Thursday, July 29, 2010

Feast Day

Today is the feast day of the patron saint of this blog, St. Martha. The first reading from Mass is one of my favorites, Proverbs 31, the wife of noble character. It was interesting to read it as an engaged woman this time and see how it connected to Jesus's encounter with Martha in Luke 10. When I've talked to married women and read books that refer to Proverbs 31oftentimes the feeling is of frustration. This capable wife is like superwoman; she has a successful career, takes care of her children, servants, the poor, and makes her husband look good. It seems like she never sleeps. In the real world, women are always battling that balance between career and family, and even if they don't work outside the home, struggle with trying to keep it all together. So then why would this chapter be paired with the story of Martha, who is trying to do the same thing, and Jesus admonishes her for it?

As always I have to remember what is the heart behind what I do, is it to honor God or myself? When Martha complains to Jesus about her sister, it's really about her and her needs not being met (v.40); she's so distracted with busyness that she forgets what all her tasks were supposed to be about. I was reminded of this on Monday. I had an opportunity to do some work out of town this and next week and was scrambling to find the time to prepare for it as the new school year is quickly approaching and I have two new classrooms to set up, along with other responsibilities at home. This job ended up being cancelled and it frustrated me a little; it's work I enjoy doing that would help give me more experience in some future career goals, and of course it's extra money. But now I'm so glad I didn't have to do it. There is almost no way that I could have gotten all my work done at school and home and stay sane. These next few months of moving twice, starting a new job, and getting married are going to require me to spend more time than ever at the feet of Jesus. And verse 30 at the end of Proverbs 31 gets to the heart of this capable wife's work-"...but a woman who fears the Lord is to be praised." That is why she does it all, where she gets her energy and motivation, why she is beloved by her family.

It's not all about me.

Friday, July 2, 2010

Pruning



In my short-lived first blog I did a post about the crazy-growing plant in my living room. Being a science teacher and my mother's daughter, I am pretty observant of the natural life around me (see previous posts), that and it's summer and I'm at home more often to pay attention. My garage apartment becomes a mini greenhouse in the summer because I don't run the AC often due to being cheap (I am also my father's daughter) and I get cold so easily. So the warm temperature and lots of windows makes my plants very happy. But instead of just growing taller it's starting sprout vines along the floor. My pictures don't do it justice. Something that I've noticed though is that as new leaves are created I have to remove a few dead yellow ones. They don't all make it, because in order for the plant to stay alive and have enough nutrients it has to get rid of what's draining it of available resources.

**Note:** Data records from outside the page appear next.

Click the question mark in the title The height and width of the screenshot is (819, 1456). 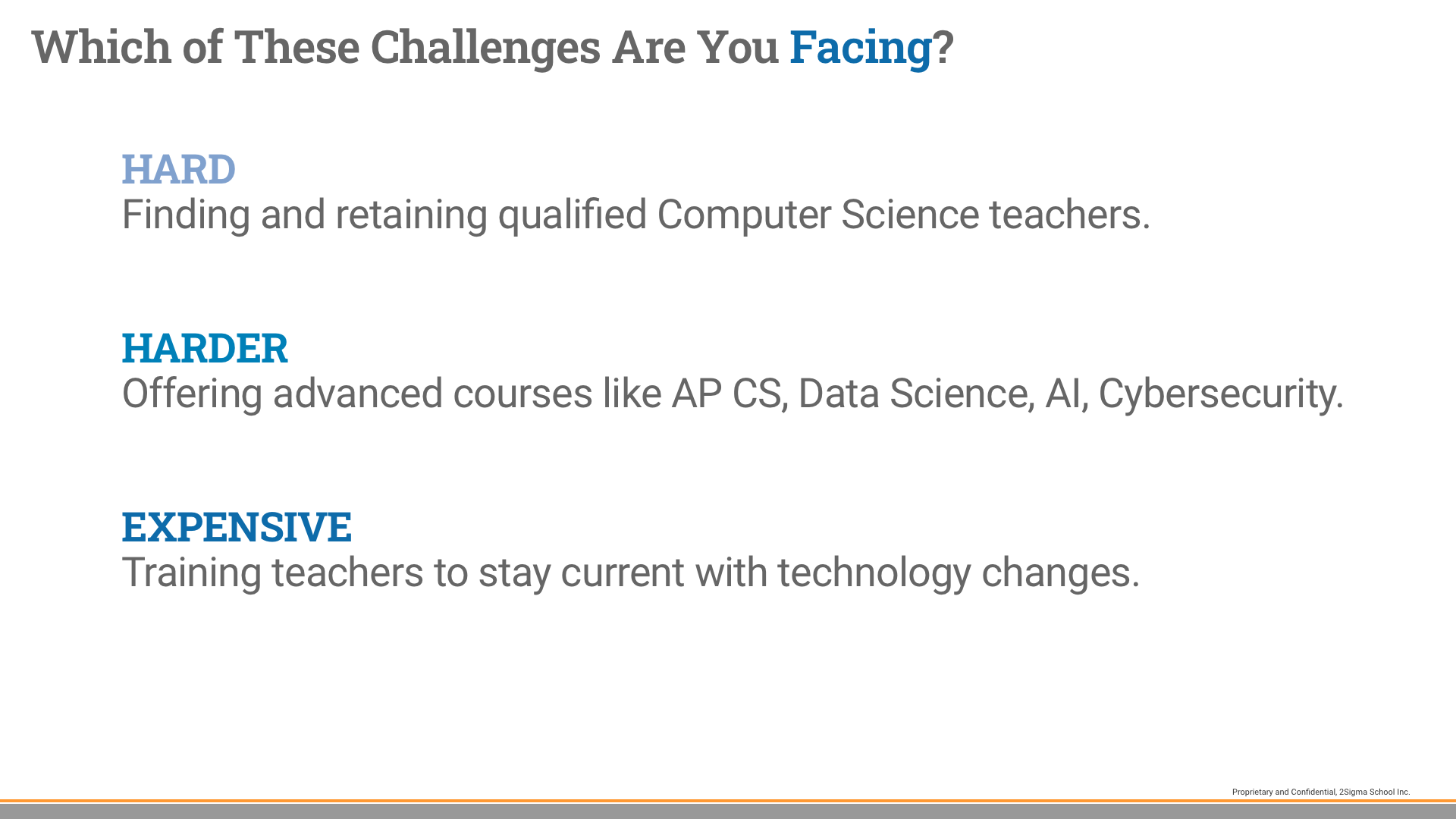point(943,47)
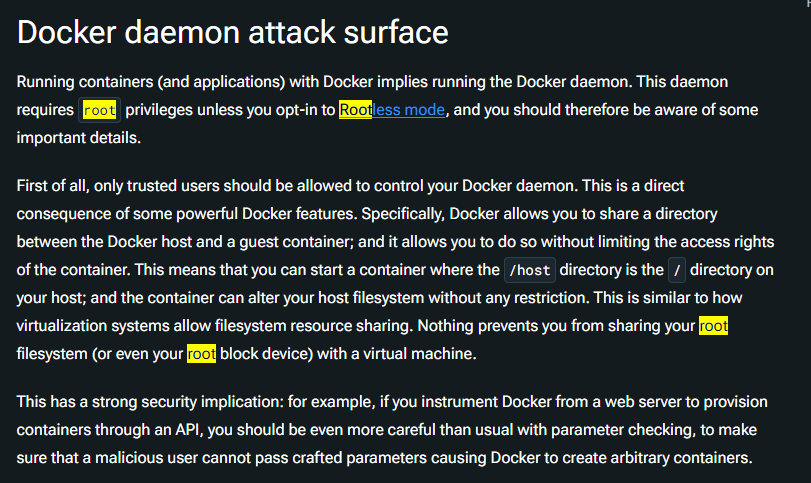811x483 pixels.
Task: Open the Rootless mode link
Action: (x=392, y=110)
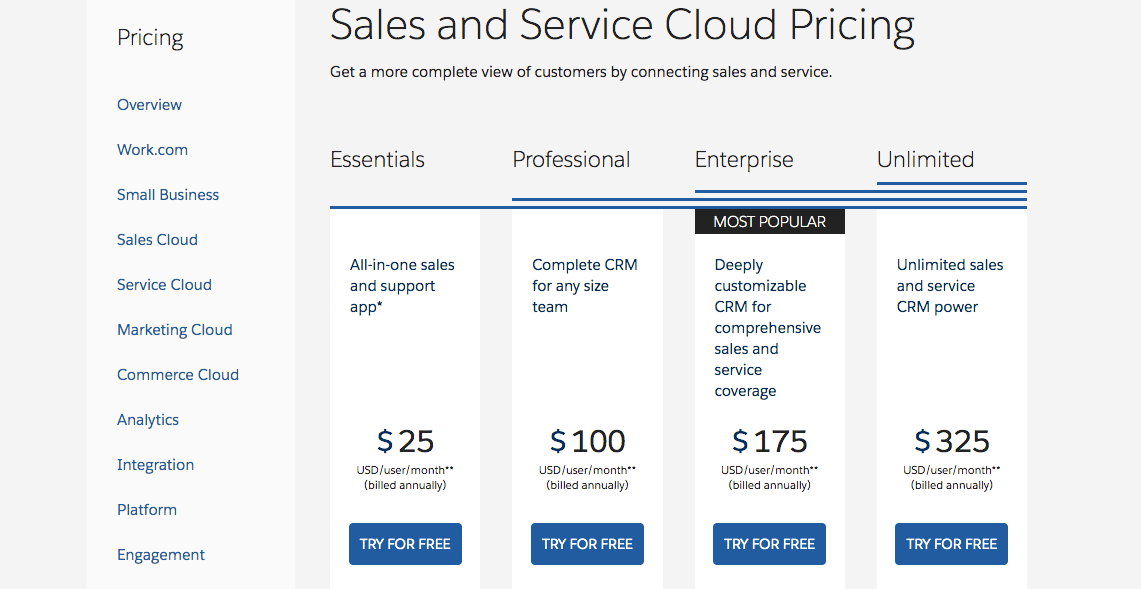Open Commerce Cloud pricing from the sidebar
The image size is (1141, 589).
point(178,375)
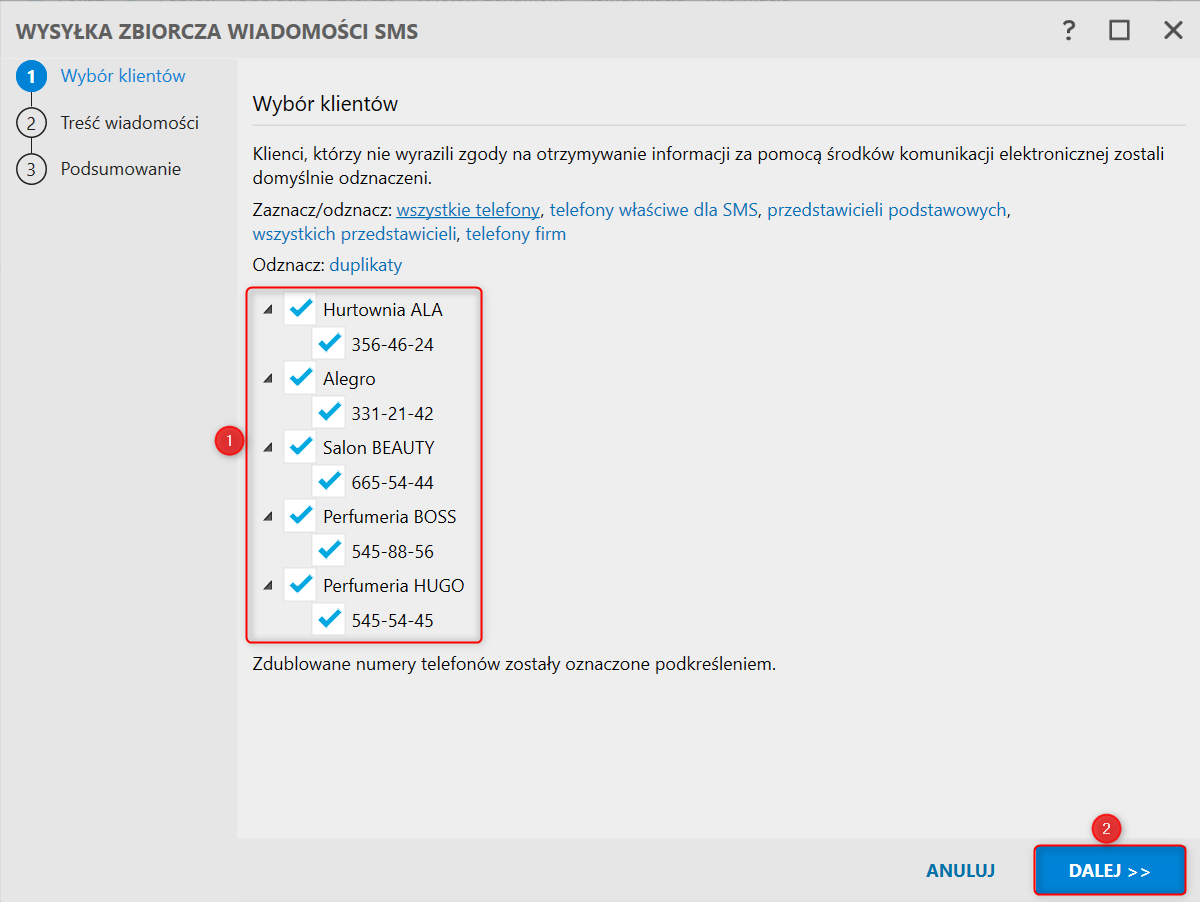The image size is (1200, 902).
Task: Go to Treść wiadomości step
Action: click(x=129, y=123)
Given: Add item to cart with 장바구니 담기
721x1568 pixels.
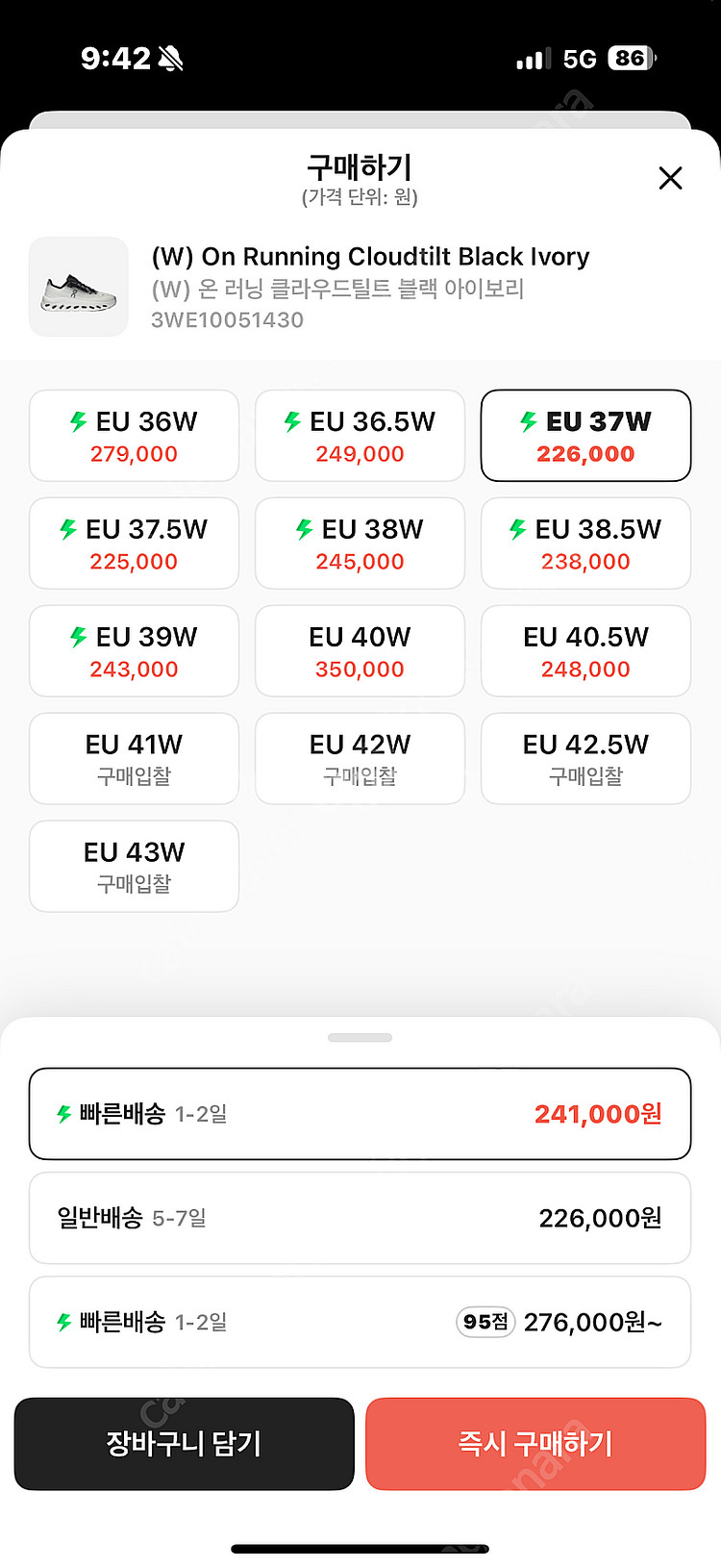Looking at the screenshot, I should click(184, 1444).
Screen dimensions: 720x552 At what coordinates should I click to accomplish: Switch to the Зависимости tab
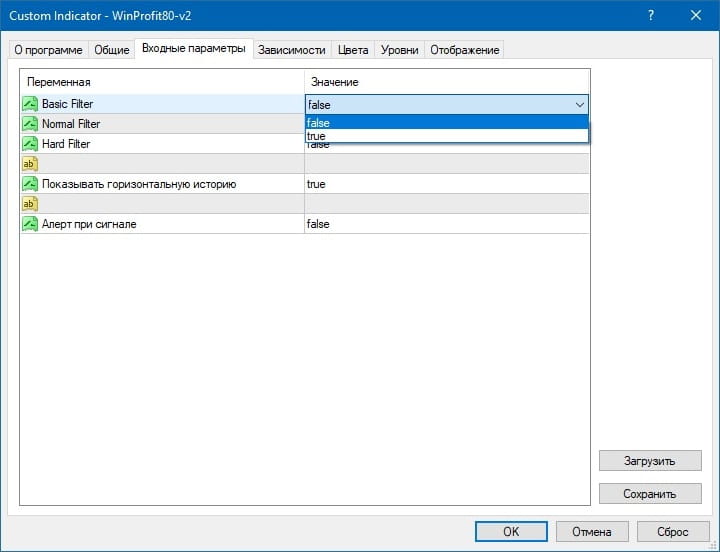click(x=291, y=50)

John 15:1-2 "I am the true vine and my Father is the vinegrower. He removes every branch in me that bears no fruit. Every branch that bears fruit He prunes to make it bear more fruit."

A friend of mine told me yesterday that being married is like having a mirror in front of you all the time, your spouse reflects back everything about you, good and bad. In my single years I prayed that God would put me in a relationship if that is what would make me more holy, and I got what I wanted. My fiance and I recently spent 6 days traveling together and I learned a lot about my day-to-day selfish tendencies. Yesterday we weren't even together but after reflecting on a phone conversation we'd had I was humbled yet again by the sacrifices he is making for us and our future while I still often live in single-mode thinking of myself.

Just as I prune my plant to make it grow healthier and stronger, God is pruning my heart to prepare me for my upcoming marriage.